• [Exercise inputs]:
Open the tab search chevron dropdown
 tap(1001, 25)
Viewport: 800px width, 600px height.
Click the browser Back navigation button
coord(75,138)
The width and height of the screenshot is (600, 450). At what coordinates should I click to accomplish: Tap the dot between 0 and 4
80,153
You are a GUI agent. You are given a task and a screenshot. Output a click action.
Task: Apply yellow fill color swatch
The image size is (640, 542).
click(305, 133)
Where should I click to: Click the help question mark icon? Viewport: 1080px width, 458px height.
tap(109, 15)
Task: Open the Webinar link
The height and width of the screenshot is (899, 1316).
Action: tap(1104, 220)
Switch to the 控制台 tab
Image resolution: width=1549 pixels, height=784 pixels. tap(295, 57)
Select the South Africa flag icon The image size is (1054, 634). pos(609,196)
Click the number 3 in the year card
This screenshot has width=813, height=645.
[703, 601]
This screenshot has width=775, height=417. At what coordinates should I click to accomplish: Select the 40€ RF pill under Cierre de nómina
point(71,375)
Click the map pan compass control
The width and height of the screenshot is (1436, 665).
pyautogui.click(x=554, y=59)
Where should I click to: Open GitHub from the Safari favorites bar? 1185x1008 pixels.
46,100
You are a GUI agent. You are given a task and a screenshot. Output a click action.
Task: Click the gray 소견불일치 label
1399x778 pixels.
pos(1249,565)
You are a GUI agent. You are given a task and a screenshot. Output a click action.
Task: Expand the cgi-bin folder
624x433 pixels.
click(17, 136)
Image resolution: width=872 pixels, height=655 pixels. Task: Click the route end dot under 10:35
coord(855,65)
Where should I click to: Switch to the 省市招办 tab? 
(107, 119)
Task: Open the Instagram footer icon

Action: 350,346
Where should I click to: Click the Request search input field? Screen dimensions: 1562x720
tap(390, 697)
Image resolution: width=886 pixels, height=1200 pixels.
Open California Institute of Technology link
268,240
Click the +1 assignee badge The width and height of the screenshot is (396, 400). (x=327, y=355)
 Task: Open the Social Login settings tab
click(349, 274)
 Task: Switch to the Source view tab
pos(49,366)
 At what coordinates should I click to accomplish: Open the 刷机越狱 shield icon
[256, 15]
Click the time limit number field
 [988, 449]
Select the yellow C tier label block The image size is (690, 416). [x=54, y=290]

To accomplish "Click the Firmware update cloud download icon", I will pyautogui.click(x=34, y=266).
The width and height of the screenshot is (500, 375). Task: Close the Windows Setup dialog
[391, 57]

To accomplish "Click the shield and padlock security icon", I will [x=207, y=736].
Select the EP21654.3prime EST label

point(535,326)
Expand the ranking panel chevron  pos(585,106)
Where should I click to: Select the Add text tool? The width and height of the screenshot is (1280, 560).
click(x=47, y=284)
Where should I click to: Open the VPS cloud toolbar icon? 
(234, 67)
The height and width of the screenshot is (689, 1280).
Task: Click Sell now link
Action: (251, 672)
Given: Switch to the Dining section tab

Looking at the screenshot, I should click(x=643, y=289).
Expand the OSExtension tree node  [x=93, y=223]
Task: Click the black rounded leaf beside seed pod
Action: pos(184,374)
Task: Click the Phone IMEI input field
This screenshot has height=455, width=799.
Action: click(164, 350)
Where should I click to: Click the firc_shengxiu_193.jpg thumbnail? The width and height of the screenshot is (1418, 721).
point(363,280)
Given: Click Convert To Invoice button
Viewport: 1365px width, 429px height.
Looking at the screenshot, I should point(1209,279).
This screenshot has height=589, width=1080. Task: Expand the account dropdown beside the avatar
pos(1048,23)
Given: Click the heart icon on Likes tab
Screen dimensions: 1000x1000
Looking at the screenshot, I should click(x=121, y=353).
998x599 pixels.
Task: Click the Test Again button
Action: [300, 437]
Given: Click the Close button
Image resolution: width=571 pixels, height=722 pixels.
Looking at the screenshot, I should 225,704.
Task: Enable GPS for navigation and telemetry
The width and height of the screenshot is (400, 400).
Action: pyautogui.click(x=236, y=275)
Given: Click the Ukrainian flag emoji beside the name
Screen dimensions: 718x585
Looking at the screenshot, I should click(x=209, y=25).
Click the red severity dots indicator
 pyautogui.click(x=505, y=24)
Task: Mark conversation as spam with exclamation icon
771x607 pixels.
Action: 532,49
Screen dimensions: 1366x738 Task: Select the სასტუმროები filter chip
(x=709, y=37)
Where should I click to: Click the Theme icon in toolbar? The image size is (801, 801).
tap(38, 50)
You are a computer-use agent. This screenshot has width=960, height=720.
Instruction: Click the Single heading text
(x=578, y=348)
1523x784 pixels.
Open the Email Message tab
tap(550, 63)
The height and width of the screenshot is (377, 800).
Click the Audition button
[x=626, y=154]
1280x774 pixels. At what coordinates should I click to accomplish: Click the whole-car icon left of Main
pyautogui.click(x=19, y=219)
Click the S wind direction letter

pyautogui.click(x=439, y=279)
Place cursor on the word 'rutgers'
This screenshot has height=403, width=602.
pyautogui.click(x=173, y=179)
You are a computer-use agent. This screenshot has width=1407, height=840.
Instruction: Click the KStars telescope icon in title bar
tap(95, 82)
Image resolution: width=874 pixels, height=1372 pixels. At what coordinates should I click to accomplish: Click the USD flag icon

• [What to work on]: Take every line in the preceding listing that contains "computer" and copy it.

• [Solution to the problem]:
You are a computer-use agent. This screenshot has width=960, height=720.
You are a computer-use agent. This screenshot has width=1407, height=840.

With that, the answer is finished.